The sky is dark and clear for stars to shine as midnight has come and gone. The air is a crisp, cold solitude for sleeping figures still wrapped comfortably in bed within houses warm and snug. The sounds that fill my ears are a passing by of a car or the silent hum of our fridge downstairs. After almost losing a battle with myself to go back to sleep, I realize that if I do indeed not wake up: A) I can’t go running with my loving boyfriend and keep my commitments B) I’m letting my mind psych me into thinking warm and happy thoughts C) I can always take a nap later. It’s then that I push the sheets off quickly, like a band aid on a wound–quick and sudden before I can think about it. The clock on my bedside is screaming: 4:00AM in the red letters that practically talk me into “Please..just a few more minutes…” Yes, it is moments like these I have come to be familiar with. But man is it worth it.

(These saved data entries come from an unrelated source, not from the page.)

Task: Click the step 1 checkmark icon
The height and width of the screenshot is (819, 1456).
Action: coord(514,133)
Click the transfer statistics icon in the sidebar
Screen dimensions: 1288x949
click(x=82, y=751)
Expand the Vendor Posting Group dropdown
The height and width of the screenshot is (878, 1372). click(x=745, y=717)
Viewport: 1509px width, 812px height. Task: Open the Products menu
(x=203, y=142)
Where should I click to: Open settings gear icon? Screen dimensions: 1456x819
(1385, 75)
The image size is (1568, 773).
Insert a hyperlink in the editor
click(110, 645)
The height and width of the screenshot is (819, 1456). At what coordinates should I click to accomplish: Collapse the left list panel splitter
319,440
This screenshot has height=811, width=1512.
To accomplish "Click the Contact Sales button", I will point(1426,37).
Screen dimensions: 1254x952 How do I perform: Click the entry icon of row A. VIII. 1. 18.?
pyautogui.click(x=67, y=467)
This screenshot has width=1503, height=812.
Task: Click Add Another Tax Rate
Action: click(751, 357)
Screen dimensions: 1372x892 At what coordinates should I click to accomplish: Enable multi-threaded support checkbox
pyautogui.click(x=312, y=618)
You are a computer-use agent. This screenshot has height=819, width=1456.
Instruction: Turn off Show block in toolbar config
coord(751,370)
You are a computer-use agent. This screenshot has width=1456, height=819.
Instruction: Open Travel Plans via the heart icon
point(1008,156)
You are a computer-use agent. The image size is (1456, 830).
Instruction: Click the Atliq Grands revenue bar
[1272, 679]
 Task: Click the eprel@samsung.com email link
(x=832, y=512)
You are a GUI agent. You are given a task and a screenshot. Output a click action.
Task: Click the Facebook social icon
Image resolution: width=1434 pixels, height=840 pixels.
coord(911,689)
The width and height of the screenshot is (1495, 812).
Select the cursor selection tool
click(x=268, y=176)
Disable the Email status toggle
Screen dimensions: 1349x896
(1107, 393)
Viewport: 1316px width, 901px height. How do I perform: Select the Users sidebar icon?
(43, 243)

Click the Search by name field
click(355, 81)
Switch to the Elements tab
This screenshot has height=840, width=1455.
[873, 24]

One morning much like my above narration, I had woken up and quite regrettably remembered I needed to rush and get ready. My loving and amazing man who runs every other morning with me at 5 was waiting patiently for me as I had just dressed for our run. After running outside, a quick chit chat, and a small kiss or hug before our run–we’re off! I have never loved anything like running until now. (Having someone to encourage you and know that they are there for you as much as you are there for them is awesome. No lie. I am crazy blessed!) The feel of the morning air pushing past me with each step is exhilarating and makes the small puffs of air worthwhile in the stillness of the morning. The moon beats down on the track we have frequented since we had started our routine, and the stars are shaped in wonder. God is so good. I have learned in our runs that God is everywhere in everything in creation. Like one morning I remember running and looking up in the sky to see a question mark made of stars. Seriously, it was like God asking: “Hey my sweet daughter, what’s on your mind?”
Cool stuff.
After much physical effort to survive the last lap, and my love’s ease of gliding straight through it–we both head back to the house pushing each other to the end silently with each pound of the pavement. It was then that I looked up and saw the most beautiful sight, and had to do a double take. It was twilight. Before us the sky was painted yellow and a hue of orange. The purples were whispering to the pinks that melted into the blues, which faded back into the night still not willing to surrender. Imagine the sunrise of all sunrises, while you are out of breath and zapped of all energy. I remember being ecstatic. Sad, probably. But still I looked at the sun and immediately opened my mouth and told my boyfriend: “Look at that! It’s twilight!” My heart was pounding in rapture. My Father made this beautiful sunrise! He MADE it. The colors, the sun, the sky, the air I am breathing, the joy that I am feeling. It sounds so elementary–but seriously: He is beyond words in His Glory and beautiful works. I cannot imagine heaven’s affect on me if just a sunrise can steal my breath and send me into inner (and outer) exultation. It gave me the strength to make it through those last four minutes with a speed even I was proud of
Just wanted to shout a praise to our God. Is He not awesome? I love Him.